RL Summit

Keynote: Offline reinforcement learning

Tuesday, March 29, 4:00PM UTC

Opening Keynote on Offline RL by Sergey Levine.


Reinforcement learning (RL) provides an algorithmic framework for rational sequential decision making. However, the kinds of problem domains where RL has been applied successfully seem to differ substantially from the settings where supervised machine learning has been successful. RL algorithms can learn to play Atari or board games, whereas supervised machine learning algorithms can make highly accurate predictions in complex open-world settings.


Virtually all the problems that we want to solve with machine learning are really decision making problems — deciding which product to show to a customer, deciding how to tag a photo, or deciding how to translate a string of text — so why aren't we solving them all with RL? One of the biggest issues with modern RL is that it does not effectively utilize the kinds of large and highly diverse datasets that have been instrumental to the success of supervised machine learning.
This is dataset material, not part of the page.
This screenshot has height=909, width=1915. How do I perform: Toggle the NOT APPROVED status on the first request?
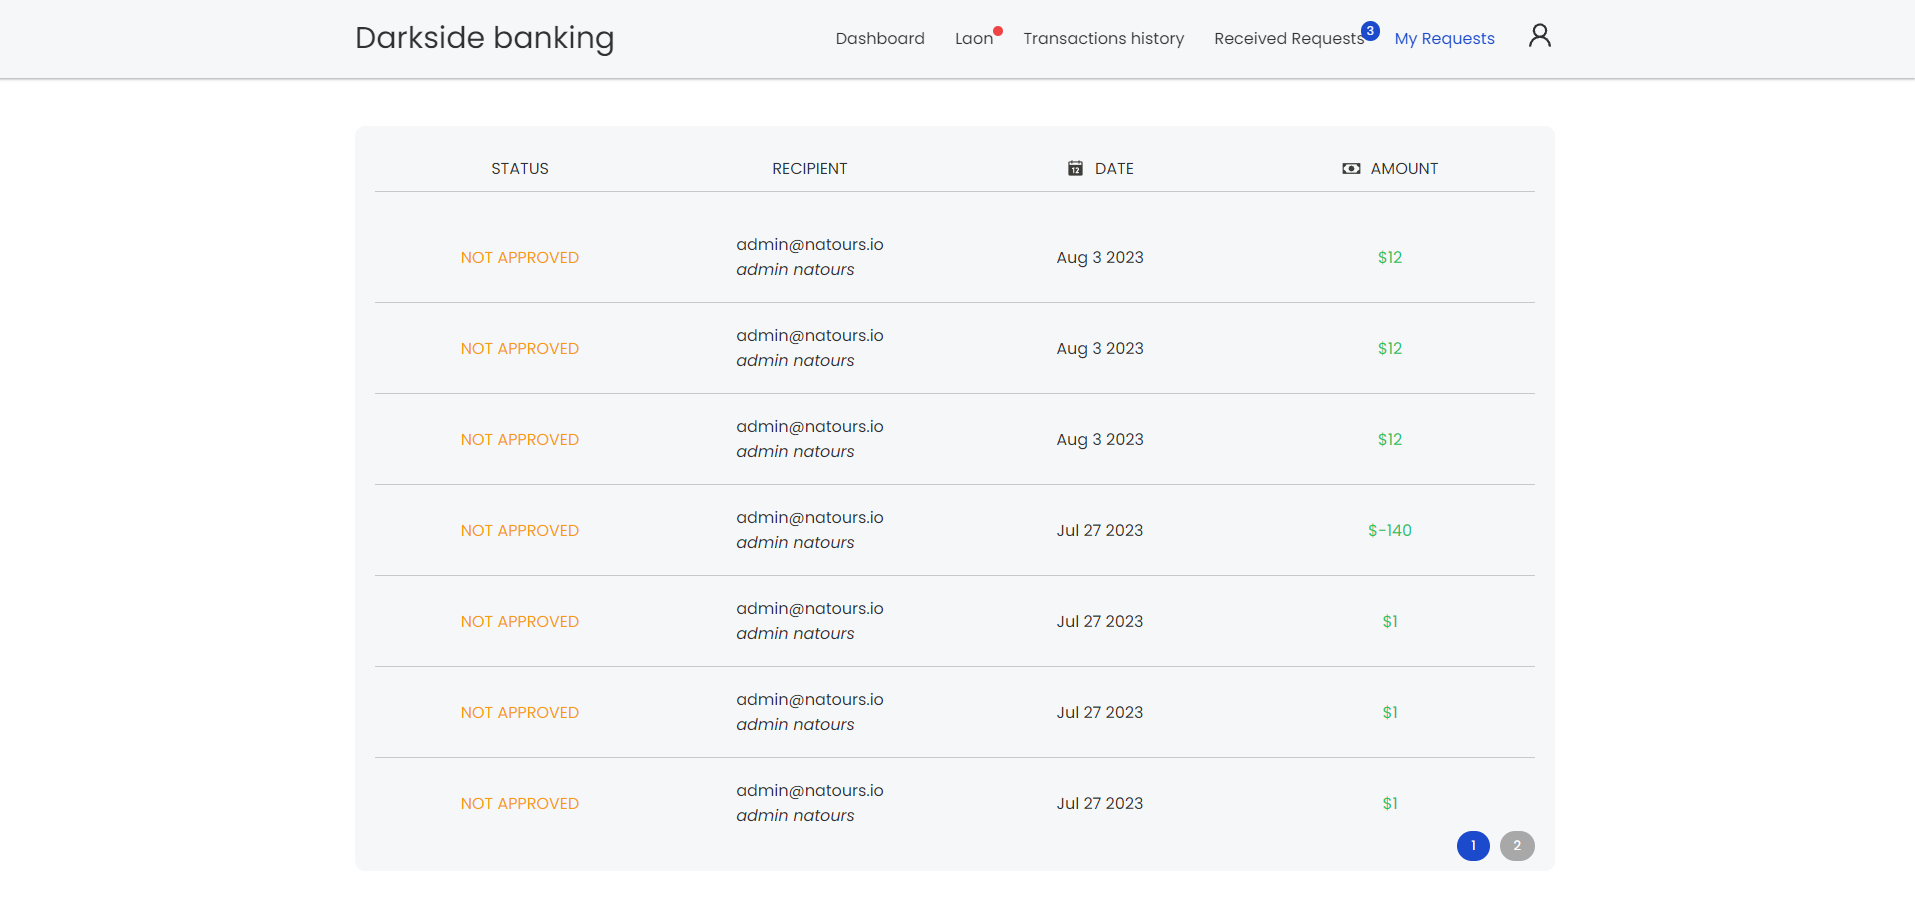click(x=519, y=257)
In this talk, I will discuss the technologies that can help us address this issue: enabling RL methods to use large datasets via offline RL. Offline RL algorithms can analyze large, previously collected datasets to extract the most effective policies, and then fine-tune these policies with additional online interaction as needed. I will cover the technical foundations of offline RL, discuss recent algorithm advances, and present several applications.

Resources:

Speakers

Sergey Levine

Sergey Levine

Department of Electrical Engineering and Computer Sciences

Sergey Levine received a BS and MS in Computer Science from Stanford University in 2009, and a Ph.D. in Computer Science from Stanford University in 2014. He joined the faculty of the Department of Electrical Engineering and Computer Sciences at UC Berkeley in fall 2016. His work focuses on machine learning for decision making and control, with an emphasis on deep learning and reinforcement learning algorithms. Applications of his work include autonomous robots and vehicles, as well as computer vision and graphics. His research includes developing algorithms for end-to-end training of deep neural network policies that combine perception and control, scalable algorithms for inverse reinforcement learning, deep reinforcement learning algorithms, and more.